After a two-year long campaign of “Women on the $20”, the Treasury Secretary Jacob Lew announced that the new version of the $20 bill will see a substantial makeover -- out with Andrew Jackson and in with Harriet Tubman. In addition to this historic remodel, other notable women and civil rights leaders will be featured on the back of the $10 and $5 bills. While this alteration shines a light on often ignored aspects of American history and casts a spotlight on women who too frequently remain unsung American heroes, I remain unimpressed.

Harriet Tubman and other women having their likeness printed on currency is not equity - it is a distraction. In fact, one could consider it an ironic slap in the face.

Think about it - a woman on our currency...while women still only make 78% of what a male does. In fact, if we want to keep this comparison accurate, Harriet Tubman, a woman of color, would be earning 64% of the income that her male counterparts make, were she still alive today.

Is the $20 bill now only worth $12.80 with Harriet Tubman’s face on it?

This obvious tension begs the question - why are women STILL not making the same amount as their male colleagues for the same work? While there is nothing wrong with wanting a woman to be on currency, as I am absolutely in support of this effort, but I like to “put my money where my mouth is.” Give us the $20 bill and give us equal pay. You can give us symbolism, but you also must give us equity. And equity for women goes way beyond just the wage gap.

I turned on the news this morning and there was a 30 minute segment of anchors interviewing politicians and pundits about the “issue” of having women on currency.

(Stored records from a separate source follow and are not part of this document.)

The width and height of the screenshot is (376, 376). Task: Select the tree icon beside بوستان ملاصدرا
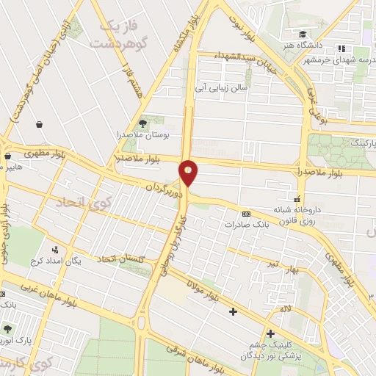[142, 123]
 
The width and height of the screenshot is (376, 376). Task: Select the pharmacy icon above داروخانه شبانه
[297, 198]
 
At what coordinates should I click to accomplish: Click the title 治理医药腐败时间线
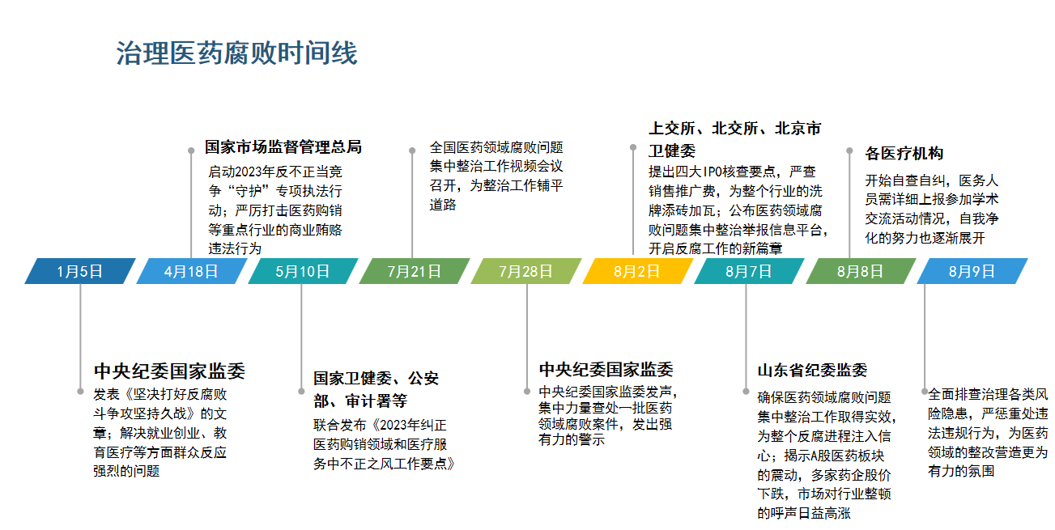(x=236, y=53)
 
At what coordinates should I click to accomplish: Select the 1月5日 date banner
(x=80, y=271)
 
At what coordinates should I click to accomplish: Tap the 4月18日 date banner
(x=191, y=271)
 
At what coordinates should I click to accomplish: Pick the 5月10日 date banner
(x=303, y=271)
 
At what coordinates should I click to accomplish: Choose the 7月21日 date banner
(x=415, y=271)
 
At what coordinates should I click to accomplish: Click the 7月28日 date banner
(x=526, y=271)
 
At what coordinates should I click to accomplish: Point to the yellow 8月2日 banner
(x=637, y=271)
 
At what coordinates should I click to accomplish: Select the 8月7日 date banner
(x=749, y=271)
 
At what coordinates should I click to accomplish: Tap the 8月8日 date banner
(x=861, y=271)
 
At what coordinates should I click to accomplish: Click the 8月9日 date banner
(x=972, y=271)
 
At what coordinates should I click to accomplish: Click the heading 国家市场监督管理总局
(x=283, y=147)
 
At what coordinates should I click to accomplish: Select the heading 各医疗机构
(x=904, y=154)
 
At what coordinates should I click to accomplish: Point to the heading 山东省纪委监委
(x=812, y=371)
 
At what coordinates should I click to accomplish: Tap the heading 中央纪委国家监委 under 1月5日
(x=169, y=371)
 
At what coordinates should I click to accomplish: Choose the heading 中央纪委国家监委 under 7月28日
(x=606, y=370)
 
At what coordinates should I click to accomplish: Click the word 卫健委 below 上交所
(x=672, y=151)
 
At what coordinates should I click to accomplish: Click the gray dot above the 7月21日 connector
(x=412, y=151)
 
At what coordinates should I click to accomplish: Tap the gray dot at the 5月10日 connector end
(x=301, y=391)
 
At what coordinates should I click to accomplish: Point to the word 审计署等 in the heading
(x=376, y=401)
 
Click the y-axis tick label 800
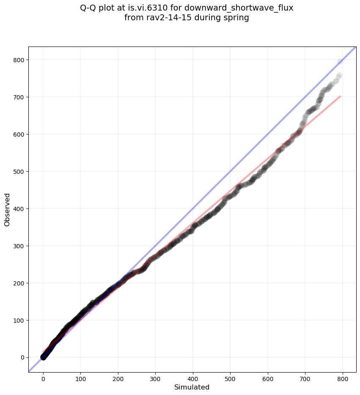pyautogui.click(x=19, y=60)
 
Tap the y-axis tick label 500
pyautogui.click(x=19, y=172)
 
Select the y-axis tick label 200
pyautogui.click(x=19, y=283)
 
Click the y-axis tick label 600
pyautogui.click(x=19, y=134)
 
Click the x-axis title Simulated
pyautogui.click(x=192, y=387)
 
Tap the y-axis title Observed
pyautogui.click(x=7, y=209)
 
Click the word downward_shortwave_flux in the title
pyautogui.click(x=239, y=8)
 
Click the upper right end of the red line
pyautogui.click(x=340, y=96)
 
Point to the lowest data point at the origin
pyautogui.click(x=43, y=357)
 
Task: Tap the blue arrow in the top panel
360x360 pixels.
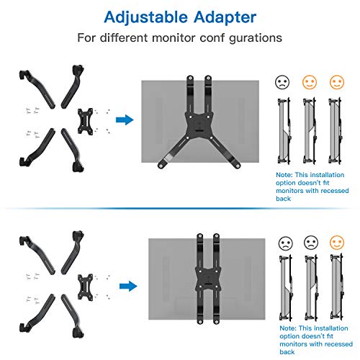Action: [123, 120]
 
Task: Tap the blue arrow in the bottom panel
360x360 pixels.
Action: [128, 286]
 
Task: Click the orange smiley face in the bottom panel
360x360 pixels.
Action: [335, 243]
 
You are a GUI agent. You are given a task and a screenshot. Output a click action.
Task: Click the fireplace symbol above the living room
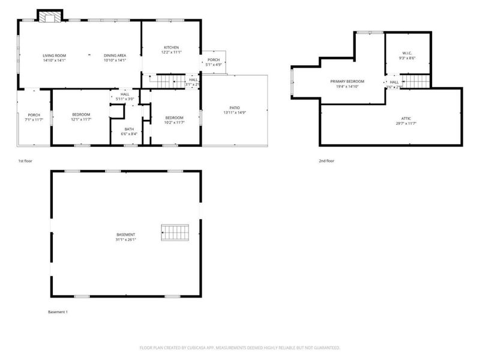click(x=49, y=16)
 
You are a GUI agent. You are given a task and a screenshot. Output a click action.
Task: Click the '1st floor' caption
click(x=26, y=161)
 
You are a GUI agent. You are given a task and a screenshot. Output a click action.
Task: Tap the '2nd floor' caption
click(x=326, y=161)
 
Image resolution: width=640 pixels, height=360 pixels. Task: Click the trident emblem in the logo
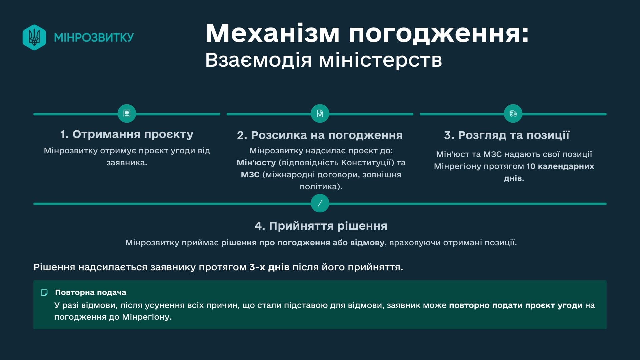click(x=34, y=37)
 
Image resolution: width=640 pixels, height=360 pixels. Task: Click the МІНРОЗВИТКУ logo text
click(x=94, y=37)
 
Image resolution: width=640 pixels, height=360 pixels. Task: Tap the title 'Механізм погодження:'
click(x=367, y=33)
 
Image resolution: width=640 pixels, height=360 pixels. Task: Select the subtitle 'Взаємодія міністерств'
click(x=323, y=60)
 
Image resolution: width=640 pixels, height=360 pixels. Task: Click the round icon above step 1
click(x=127, y=114)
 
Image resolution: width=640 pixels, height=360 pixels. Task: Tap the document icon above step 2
click(x=320, y=114)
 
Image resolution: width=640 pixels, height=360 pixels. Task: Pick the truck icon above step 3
click(x=513, y=114)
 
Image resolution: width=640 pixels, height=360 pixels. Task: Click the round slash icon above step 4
click(x=320, y=203)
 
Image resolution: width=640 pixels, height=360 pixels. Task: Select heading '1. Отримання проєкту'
click(x=127, y=134)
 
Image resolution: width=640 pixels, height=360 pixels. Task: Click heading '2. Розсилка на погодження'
click(x=320, y=135)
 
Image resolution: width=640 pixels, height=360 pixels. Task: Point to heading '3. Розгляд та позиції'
click(x=507, y=135)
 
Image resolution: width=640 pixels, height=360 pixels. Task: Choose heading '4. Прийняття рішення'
click(x=321, y=226)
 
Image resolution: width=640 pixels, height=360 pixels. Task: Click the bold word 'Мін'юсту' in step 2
click(x=256, y=163)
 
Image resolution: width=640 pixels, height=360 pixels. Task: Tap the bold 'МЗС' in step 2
click(x=250, y=175)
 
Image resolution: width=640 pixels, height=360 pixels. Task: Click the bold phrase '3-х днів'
click(x=269, y=267)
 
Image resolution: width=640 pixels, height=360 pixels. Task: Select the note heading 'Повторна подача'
click(x=91, y=292)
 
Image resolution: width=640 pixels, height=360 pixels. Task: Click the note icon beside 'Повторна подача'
click(x=44, y=293)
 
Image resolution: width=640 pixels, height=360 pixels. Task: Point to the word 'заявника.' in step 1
click(x=127, y=163)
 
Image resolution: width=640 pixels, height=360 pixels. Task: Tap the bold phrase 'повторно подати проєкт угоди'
click(x=516, y=305)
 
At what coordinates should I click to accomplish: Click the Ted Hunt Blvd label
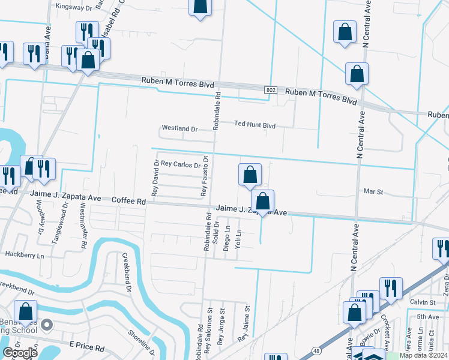tap(255, 125)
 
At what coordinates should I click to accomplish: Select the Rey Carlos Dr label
tap(180, 164)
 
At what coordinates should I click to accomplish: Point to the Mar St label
tap(373, 191)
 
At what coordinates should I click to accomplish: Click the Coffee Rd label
tap(129, 202)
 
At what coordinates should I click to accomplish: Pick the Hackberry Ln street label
tap(25, 255)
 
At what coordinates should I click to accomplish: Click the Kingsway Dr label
tap(74, 7)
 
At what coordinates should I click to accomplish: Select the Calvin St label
tap(423, 302)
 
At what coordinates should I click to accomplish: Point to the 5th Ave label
tap(428, 317)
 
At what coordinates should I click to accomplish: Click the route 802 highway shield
tap(271, 90)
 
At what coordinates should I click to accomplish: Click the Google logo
tap(20, 353)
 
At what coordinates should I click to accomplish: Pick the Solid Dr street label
tap(215, 232)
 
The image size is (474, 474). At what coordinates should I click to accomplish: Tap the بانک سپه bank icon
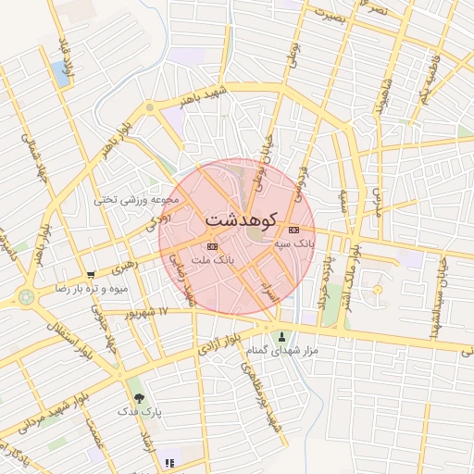(294, 230)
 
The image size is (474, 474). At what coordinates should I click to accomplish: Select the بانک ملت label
(213, 260)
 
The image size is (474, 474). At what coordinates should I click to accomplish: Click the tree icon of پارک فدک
(139, 395)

I was thrilled to hear that majority of people were wholeheartedly in favor of updating the American currency to be more inclusive. What I wasn’t thrilled with was the news that wasn’t being reported and discussed, the real issues that women face.

Allow me to provide an example: there are 672 confirmed cases of the Zika virus in the United States, 64 cases of which are of pregnant woman. The Zika virus is a grave threat and danger to the reproductive health of women everywhere, mainly because it causes microcephaly and extreme fetal brain defects in children. Those 64 Zika-positive pregnant women are now condemned to having a child with probable extreme health problems such as seizures, hearing loss, difficulty swallowing and extreme developmental delays. The Principal Deputy Director of the Center for Disease Control and Prevention sent out a severe warning to health officials while echoing the Obama Administration’s request for $1.9 billion to prevent the inevitable global health emergency of what is the next Ebola for women of the United States.

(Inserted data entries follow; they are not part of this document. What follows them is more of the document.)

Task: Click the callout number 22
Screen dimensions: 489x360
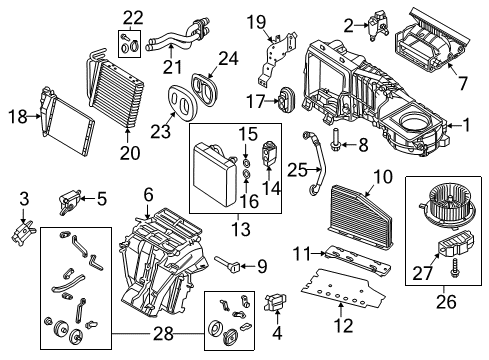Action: [x=133, y=18]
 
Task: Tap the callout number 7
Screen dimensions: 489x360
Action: [x=462, y=82]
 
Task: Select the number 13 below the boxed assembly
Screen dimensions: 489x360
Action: [x=241, y=229]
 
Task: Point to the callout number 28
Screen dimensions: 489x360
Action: [x=163, y=333]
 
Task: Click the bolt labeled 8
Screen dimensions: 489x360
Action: [x=335, y=138]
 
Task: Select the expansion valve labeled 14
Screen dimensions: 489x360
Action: [x=268, y=152]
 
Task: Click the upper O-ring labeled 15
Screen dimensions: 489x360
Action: [x=246, y=163]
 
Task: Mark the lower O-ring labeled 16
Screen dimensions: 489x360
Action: [x=246, y=174]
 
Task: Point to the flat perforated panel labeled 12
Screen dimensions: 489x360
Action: [x=343, y=288]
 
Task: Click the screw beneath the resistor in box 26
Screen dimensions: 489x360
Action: [x=454, y=268]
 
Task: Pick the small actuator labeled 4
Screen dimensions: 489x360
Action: [x=275, y=301]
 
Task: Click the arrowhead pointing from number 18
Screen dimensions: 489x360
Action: [x=37, y=116]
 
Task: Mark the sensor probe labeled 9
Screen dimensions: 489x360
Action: [x=228, y=263]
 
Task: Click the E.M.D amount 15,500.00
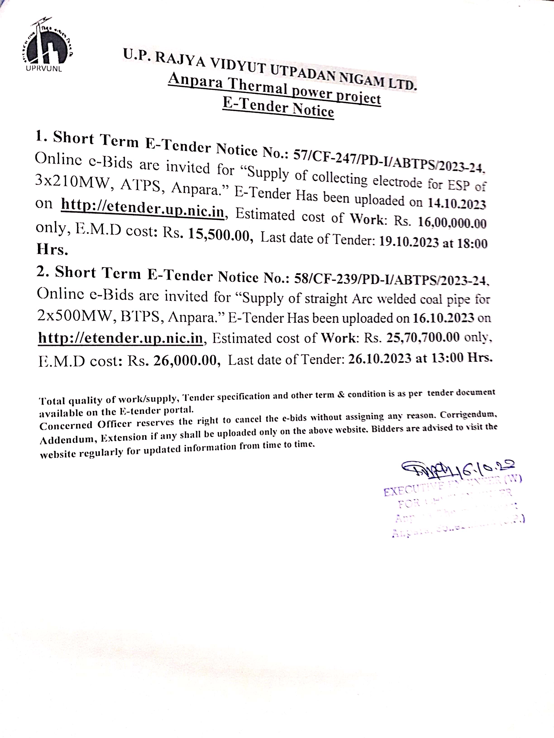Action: pos(219,236)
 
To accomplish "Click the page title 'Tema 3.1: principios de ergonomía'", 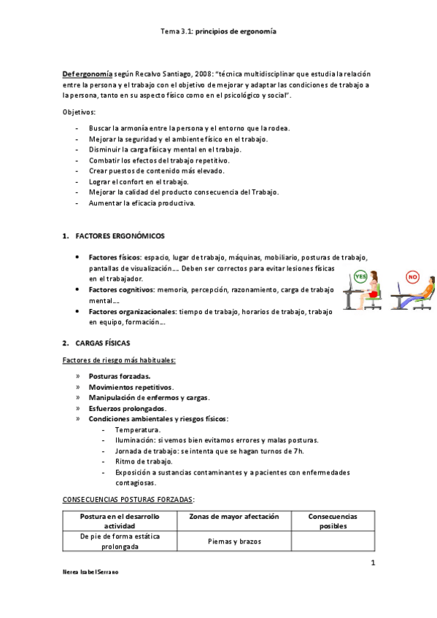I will pyautogui.click(x=218, y=32).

$1.9 billion, that’s $95 million Harriet Tubmans that are required to protect women from serious reproductive health threats. That is the headline that should be making the news. Giving equity to women isn’t replacing the face on our currency, it’s investing that currency in women.

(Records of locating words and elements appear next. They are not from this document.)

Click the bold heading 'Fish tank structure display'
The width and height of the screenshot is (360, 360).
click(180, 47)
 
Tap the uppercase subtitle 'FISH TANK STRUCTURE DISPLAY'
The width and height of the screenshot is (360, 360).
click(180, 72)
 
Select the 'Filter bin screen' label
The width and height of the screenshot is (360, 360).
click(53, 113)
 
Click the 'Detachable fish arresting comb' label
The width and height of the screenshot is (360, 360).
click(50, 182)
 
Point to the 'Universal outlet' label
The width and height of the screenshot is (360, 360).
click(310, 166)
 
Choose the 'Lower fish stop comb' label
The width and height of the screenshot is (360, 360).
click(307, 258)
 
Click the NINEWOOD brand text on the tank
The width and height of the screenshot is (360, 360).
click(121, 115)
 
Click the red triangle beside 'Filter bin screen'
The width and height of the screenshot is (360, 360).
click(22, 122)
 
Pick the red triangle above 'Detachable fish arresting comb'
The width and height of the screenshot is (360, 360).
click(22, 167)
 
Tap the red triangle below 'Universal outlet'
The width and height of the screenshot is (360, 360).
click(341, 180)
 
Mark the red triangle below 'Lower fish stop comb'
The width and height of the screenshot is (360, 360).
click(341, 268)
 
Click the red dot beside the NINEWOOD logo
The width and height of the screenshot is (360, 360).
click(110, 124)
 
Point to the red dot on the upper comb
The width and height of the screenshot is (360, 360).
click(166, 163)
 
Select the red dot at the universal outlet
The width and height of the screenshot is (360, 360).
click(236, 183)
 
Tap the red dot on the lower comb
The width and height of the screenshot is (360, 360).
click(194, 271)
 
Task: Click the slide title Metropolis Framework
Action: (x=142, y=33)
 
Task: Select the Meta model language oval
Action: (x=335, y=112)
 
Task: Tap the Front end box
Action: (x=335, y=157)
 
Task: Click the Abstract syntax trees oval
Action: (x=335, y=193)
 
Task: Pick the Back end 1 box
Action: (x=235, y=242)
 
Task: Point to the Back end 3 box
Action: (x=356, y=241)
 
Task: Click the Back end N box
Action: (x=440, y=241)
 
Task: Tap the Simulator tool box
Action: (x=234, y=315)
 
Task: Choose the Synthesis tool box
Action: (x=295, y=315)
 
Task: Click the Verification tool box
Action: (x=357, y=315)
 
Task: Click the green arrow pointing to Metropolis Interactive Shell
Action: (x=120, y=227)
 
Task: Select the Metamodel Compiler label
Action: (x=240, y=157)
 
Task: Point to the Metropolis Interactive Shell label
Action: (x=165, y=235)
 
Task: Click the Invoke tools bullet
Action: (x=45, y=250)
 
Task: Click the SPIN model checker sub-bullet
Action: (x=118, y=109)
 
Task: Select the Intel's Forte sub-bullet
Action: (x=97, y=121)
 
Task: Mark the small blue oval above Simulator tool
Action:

The CDC and health officials have also recommended for women to prevent themselves from the Zika virus (without listing steps on how to do so because the infected mosquito carrier is now breeding in 30 of the 50 states) and to delay pregnancy if possible. Here is the thing, women are already delaying pregnancies, and they have been for quite some time and it's not just because of the Zika virus. It is because they are afraid they may lose their jobs. It is because their employer doesn’t offer paid family leave. It is because they cannot afford a child. It is because they have economic uncertainty in addition to making 78% to 64% to what their male counterparts make.

Do not get me wrong, I am all for putting women on currency. I think it is a noble and worthy cause and Harriet Tubman more than deserves the honor of being the first women featured on our money. We cannot confuse the true issue at hand: having a female face on currency is equality, it is not equity. Let us not be distracted by the superficial and symbolic when there are substantial reforms that still need to be implemented.